Jeff Kaplan, managing director of THINKstrategies and founder of the Cloud Computing Showplace, says in some estimates, consulting fees for systems integration and application development work can be five to 10 times the original system or software license cost. By using cloud providers, companies feel they can cut that cost. Kaplan writes:
These exorbitant fees and the questionable results they often produced have been one of the many reasons that organizations are increasingly migrating to cloud computing alternatives that require far fewer skills and less expense to deploy and maintain. As a result, the advent of software-as-a-service (SaaS) and other cloud services poses a serious threat to traditional IT consultancies, which have made a living helping clients grapple with the complexities of legacy systems and software.

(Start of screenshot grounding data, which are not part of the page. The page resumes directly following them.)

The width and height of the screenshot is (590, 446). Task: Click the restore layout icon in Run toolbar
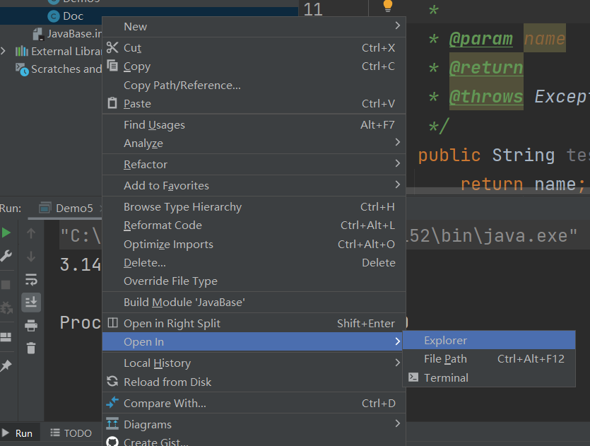[x=6, y=336]
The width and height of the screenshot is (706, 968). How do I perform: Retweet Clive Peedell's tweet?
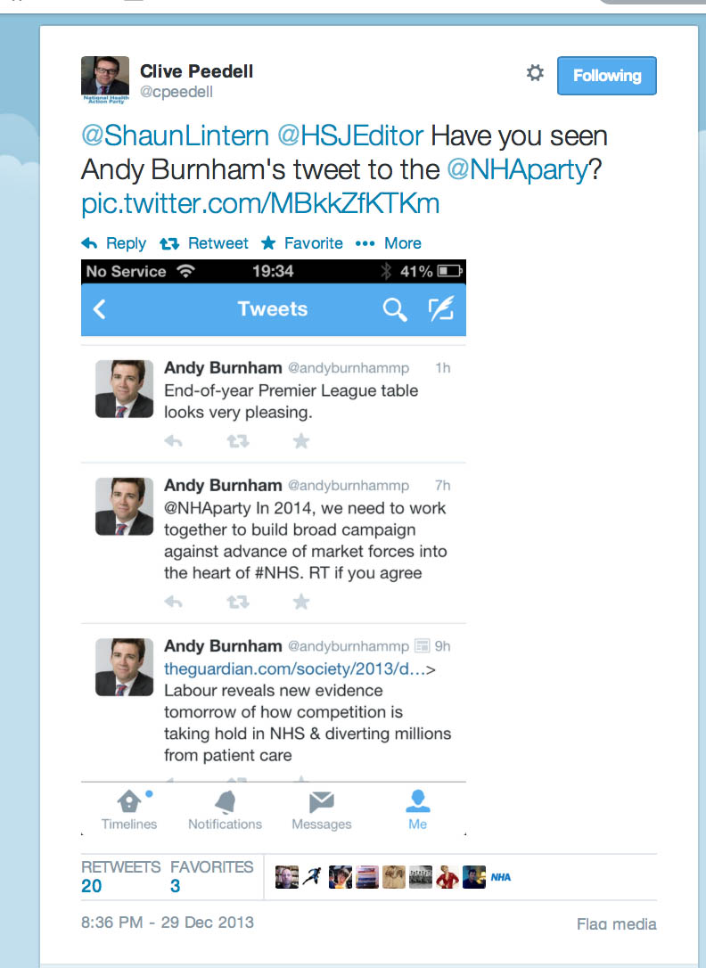tap(203, 243)
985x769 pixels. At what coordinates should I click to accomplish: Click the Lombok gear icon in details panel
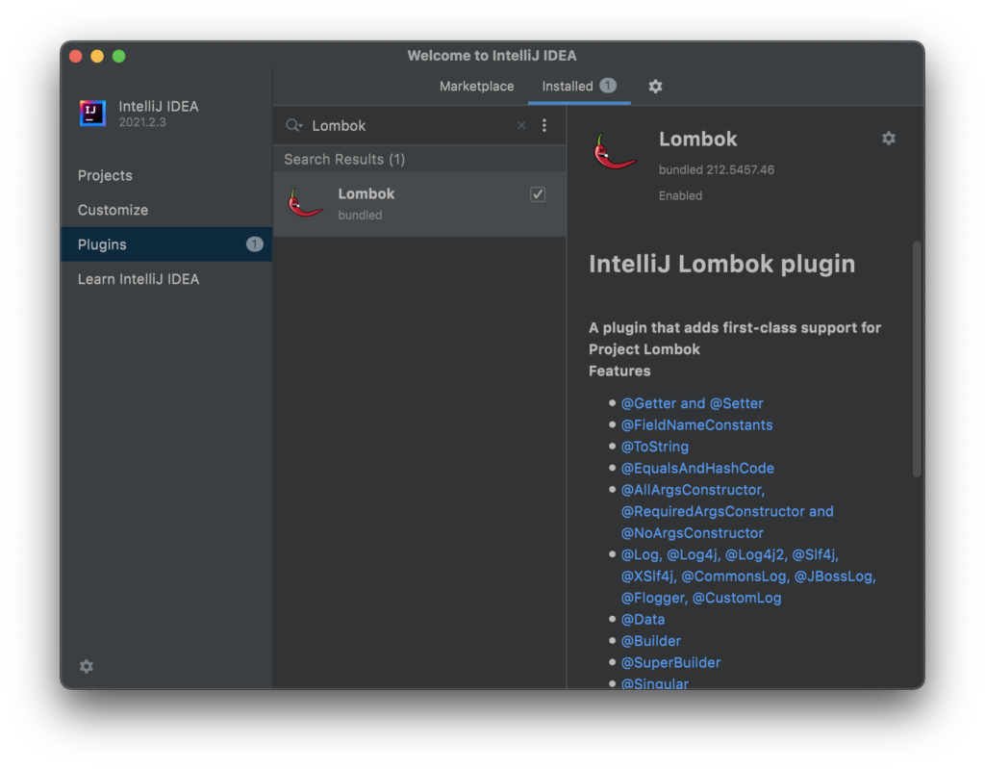pyautogui.click(x=889, y=139)
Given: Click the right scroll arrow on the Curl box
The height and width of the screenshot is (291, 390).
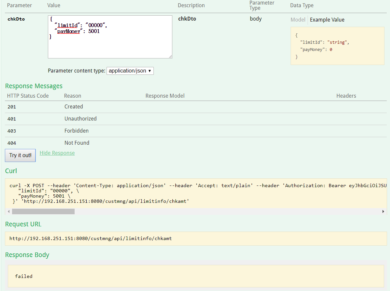Looking at the screenshot, I should click(x=383, y=211).
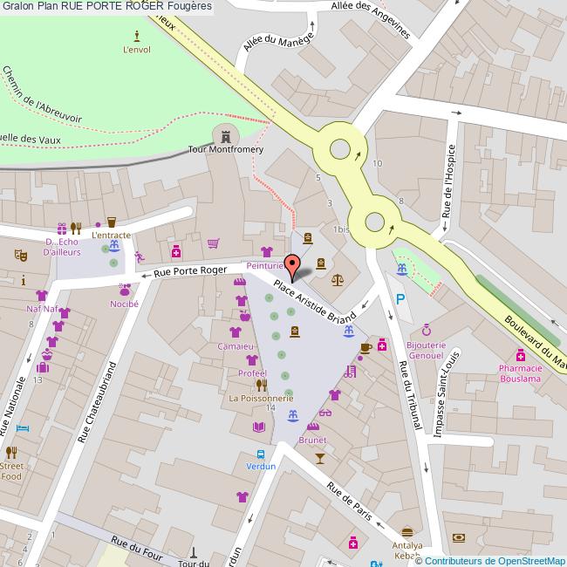Select the L'envol statue icon
The height and width of the screenshot is (567, 567).
137,35
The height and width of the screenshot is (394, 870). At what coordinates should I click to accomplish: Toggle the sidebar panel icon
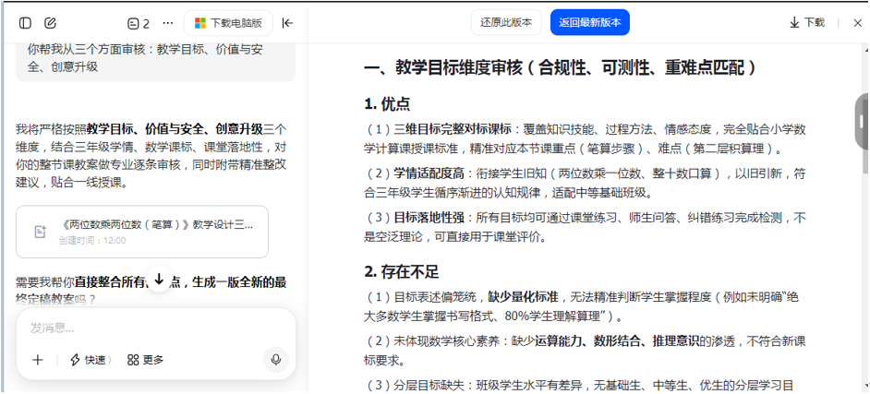pos(25,23)
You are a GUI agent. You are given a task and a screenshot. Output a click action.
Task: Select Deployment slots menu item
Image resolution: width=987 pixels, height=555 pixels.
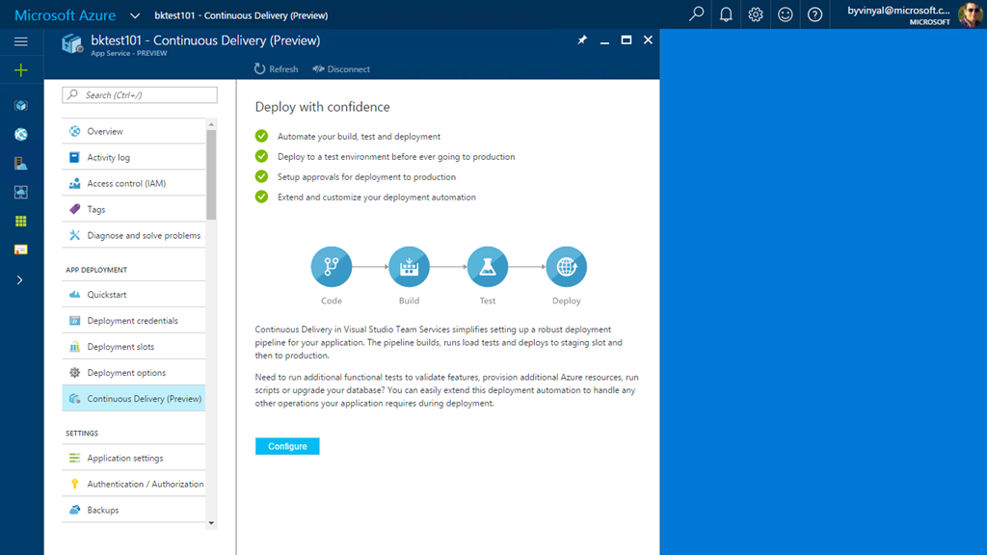pyautogui.click(x=120, y=347)
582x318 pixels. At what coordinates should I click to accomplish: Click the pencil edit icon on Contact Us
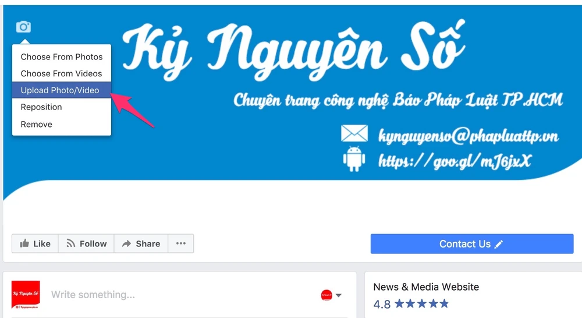(499, 244)
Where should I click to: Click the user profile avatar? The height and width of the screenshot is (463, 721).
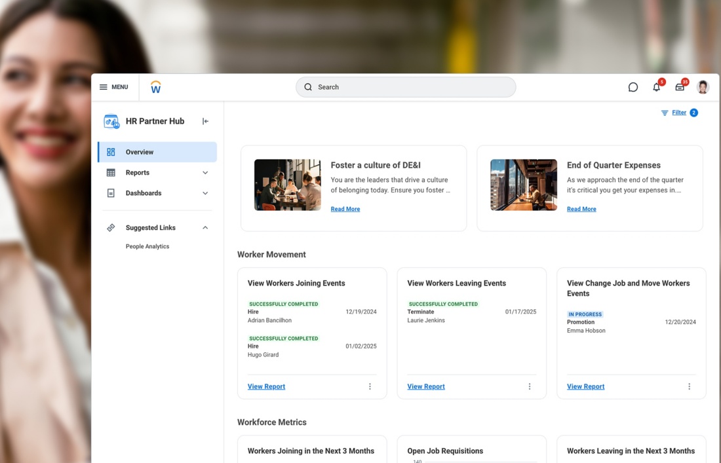click(x=703, y=87)
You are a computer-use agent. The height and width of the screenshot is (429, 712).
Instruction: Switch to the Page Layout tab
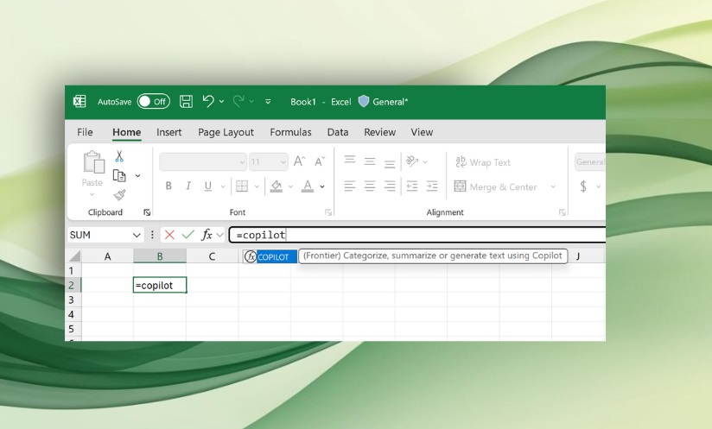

But then again, when you hire a consultant service, you're also paying for the years it spent acquiring that knowledge, plus any special equipment, as the head of Teradata's professional services marketing programs contends in his post, "Is Consulting Worth the Money?"
Realizing this, many of these third-party integration partners are reassessing their approach to business. Some are cutting back, some are focusing on adding new types of value, but others are embracing the cloud by building or buying their own cloud solutions, Kaplan says. This last group strikes me as the more business savvy of the bunch.
Earlier this month, I shared how Scribe Software is basing its cloud business model in large part on providing integration to SIs and VARs. Scribe CEO/President Lou Guercia told me in a longer interview - published this week - that these third-party partners are concerned about their cloud strategy, but he believes there's a place for them:
We think that when you start really mainstreaming SaaS with on-premise, there's a value proposition there not only for the IT organization, but for their trusted partner. I think those trusted partners in many cases are going be those local VARs and/or those global systems integrators that have to figure out how to mainstream all this stuff.
It's going to be heterogeneous in the broadest sense of that term. You could have Salesforce working with SuccessFactors, you could have Oracle Financials and you could have five other apps that have been built over the last 10 years running behind the firewall. How do you get all that to work together and abstract the integration in a way that doesn't require a lot of programming?
It's a good point, but I also think it could depend on how the traditional enterprise players manage the new cloud reality. Big enterprise software players are not only facing a shift in their own approach to enterprise computing, they're also facing a world where businesses need more integration and interoperability. In the past, they've relied on third-party partners to provide that level of integration. Some even contend traditional software vendors gained a competitive advantage by not offering out-of-the-box integration.
But IT consultant Ettiene Myburgh argues that locked-down attitude won't play well in today's business environment - and let's face it, cloud is a key component of that:
"Where once IT managers were simply looking for a solution that would enable their business, there are now hosts of other factors that need to be considered," Myburgh is quoted in this IT Web Business article. "These range from flexibility to the ability to choose from different vendors, ensuring that products from different vendors interoperate, making certain that existing investment is protected, saving costs, lowering total cost of ownership and ensuring that the organization is not constrained by its IT systems."
As IT systems combine on-premise with cloud apps and resources, will middle men become a critical part of the equation, particularly when it comes to integration? And if they do, could the cloud lose its cost-effective edge?